How does Rezoom work?

Rezoom uses (and gets its name from) something called a resumption monad.

Facebook's Haxl uses the same concept, but is geared more towards reading data, while Rezoom is designed to work well with code that updates and creates data, too. Also, Haxl is for the few people who use Haskell, while Rezoom could potentially be used by dozens of F# developers.

The quick version

A Rezoom Plan can be one of two things:

  • A completed result.

  • A set of Errands that need to be executed and a function that takes their results and returns the next Plan to execute.

An Errand is generally some latency-inducing work needing to be done, such as a SQL command. Errands can be combined to execute in a single batch.

Execution is achieved by executing any pending errands and stepping to the next plan until reaching a completed result.

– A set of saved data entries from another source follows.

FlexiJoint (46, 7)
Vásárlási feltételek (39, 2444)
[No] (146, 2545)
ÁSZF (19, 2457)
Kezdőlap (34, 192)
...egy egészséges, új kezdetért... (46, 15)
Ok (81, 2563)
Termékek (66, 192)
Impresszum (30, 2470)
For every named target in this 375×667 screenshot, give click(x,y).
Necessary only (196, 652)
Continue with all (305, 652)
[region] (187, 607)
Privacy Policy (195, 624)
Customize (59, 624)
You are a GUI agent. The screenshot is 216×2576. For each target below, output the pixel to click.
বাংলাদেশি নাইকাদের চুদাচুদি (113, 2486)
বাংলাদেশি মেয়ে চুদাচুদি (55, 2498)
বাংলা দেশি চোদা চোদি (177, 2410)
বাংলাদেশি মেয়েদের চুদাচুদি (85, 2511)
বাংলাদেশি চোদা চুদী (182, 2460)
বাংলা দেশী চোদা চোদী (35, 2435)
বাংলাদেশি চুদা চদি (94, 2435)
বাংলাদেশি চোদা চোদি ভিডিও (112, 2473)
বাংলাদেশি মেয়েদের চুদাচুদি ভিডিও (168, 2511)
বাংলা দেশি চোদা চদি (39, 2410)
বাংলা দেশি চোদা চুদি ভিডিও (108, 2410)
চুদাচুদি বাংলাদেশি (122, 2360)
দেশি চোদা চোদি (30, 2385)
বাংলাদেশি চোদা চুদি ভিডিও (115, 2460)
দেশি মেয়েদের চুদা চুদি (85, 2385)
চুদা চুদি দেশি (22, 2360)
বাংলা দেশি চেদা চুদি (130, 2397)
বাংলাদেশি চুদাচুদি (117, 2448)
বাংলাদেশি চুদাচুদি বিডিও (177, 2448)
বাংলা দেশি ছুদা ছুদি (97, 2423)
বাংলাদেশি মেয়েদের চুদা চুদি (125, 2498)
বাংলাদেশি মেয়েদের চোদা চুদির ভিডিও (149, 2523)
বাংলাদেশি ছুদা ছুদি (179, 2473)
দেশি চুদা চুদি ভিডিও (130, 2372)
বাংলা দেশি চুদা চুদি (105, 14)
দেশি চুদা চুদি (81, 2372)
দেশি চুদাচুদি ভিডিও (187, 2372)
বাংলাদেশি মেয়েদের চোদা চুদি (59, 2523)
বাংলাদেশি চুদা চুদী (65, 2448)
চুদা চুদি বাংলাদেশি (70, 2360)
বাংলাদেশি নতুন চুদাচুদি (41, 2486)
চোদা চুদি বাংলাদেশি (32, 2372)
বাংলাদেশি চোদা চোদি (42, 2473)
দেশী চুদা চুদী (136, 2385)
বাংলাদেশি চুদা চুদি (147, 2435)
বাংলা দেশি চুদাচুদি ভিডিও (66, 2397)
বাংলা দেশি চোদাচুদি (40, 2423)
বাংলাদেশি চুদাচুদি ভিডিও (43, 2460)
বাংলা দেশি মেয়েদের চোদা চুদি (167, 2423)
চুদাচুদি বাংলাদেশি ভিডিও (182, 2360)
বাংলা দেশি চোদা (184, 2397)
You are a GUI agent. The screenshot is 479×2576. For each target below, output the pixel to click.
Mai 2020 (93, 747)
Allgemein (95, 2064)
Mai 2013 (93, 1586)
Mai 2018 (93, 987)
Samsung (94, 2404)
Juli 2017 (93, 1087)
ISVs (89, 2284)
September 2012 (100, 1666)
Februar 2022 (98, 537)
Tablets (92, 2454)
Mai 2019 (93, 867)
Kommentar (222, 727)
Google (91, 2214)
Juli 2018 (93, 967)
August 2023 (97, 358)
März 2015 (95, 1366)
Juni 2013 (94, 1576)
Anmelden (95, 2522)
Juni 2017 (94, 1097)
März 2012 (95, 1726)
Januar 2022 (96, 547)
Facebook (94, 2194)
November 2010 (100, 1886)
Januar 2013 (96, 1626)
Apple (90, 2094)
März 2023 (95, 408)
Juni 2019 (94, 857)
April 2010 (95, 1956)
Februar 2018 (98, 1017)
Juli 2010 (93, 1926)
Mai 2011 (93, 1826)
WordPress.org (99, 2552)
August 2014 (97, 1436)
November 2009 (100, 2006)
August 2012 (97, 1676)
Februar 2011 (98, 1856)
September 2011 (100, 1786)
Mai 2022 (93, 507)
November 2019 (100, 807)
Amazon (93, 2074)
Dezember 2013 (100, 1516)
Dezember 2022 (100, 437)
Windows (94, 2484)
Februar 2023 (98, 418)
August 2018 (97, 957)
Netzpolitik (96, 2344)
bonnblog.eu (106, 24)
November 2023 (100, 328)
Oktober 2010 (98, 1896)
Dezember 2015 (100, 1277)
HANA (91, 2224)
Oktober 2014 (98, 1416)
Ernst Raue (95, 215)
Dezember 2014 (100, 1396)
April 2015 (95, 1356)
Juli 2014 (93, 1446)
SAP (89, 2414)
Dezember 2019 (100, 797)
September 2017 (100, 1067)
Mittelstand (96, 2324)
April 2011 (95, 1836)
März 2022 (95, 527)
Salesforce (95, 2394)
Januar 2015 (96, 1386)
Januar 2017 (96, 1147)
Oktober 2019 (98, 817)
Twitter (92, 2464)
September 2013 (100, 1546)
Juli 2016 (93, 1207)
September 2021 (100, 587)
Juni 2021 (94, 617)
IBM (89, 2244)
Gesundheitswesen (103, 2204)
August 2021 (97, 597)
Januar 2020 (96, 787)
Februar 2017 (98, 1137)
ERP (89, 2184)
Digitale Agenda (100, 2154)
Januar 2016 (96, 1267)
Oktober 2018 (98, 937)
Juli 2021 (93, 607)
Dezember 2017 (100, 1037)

Batching is achieved by making a new plan which combines the pending errands of its sub-plans at each step.

Caching is achieved by given each errand an ID and keeping a dictionary of results by errand ID.

Cache invalidation is achieved by giving each errand a category ID, dependency bitmask, and invalidation bitmask. When an errand runs, all errands with the same category ID whose dependency bitmasks overlapped with the executed errand's invalidation bitmask (i.e. b1 &&& b2 <> 0) are purged from the cache.

A worked example

Here's a minimal version of the Plan type called TrivialPlan. To keep things simple, TrivialPlan is specialized to only work with SQL queries.

// For this example, our queries are just SQL strings
type Query = string

// ... and our query results are sequences of untyped rows (obj arrays).
type QueryResponse = array<obj> seq

// A plan can that will eventually yield a result of type 'a can be one of two things:
type TrivialPlan<'a> =
    // Either it's already completed and carries a result...
    | Done of result : 'a
    // Or it's paused, waiting for a round-trip to run.
    | Pending of RoundTrip<'a>

    // In the latter case we have two things:
and RoundTrip<'a> =
    {   // The queries to run in the round-trip...
        Queries : Query array
        // And a function to get the next step in the plan, once we have the responses to our queries.
        Resume : QueryResponse array -> TrivialPlan<'a>

You can probably imagine how you might write a function to execute a plan like this. Assuming you have a library function to run SQL queries in a batch, it's tiny:

let rec exec (plan : 'a TrivialPlan) =
    match plan with
    | Done x -> x
    | Pending trip ->
        let responses = runBatchOfQueries trip.Queries
        exec (trip.Resume responses)

As an optimization you could add a cache for queries, so you don't run the same one more than once.

let rec execWithCache (cache : IDictionary<Query, QueryResult>) (plan : 'a TrivialPlan) =
    match plan with
    | Done x -> x
    | Pending trip ->
        let pending = trip.Queries |> Array.filter (not << cache.ContainsKey)
        let responses = runBatchOfQueries pending |> Pending
        for query, response in responses do
            cache.[query] <- response
        let allResponses = trip.Queries |> (fun q -> cache.[q])
        execWithCache cache (trip.Resume allResponses)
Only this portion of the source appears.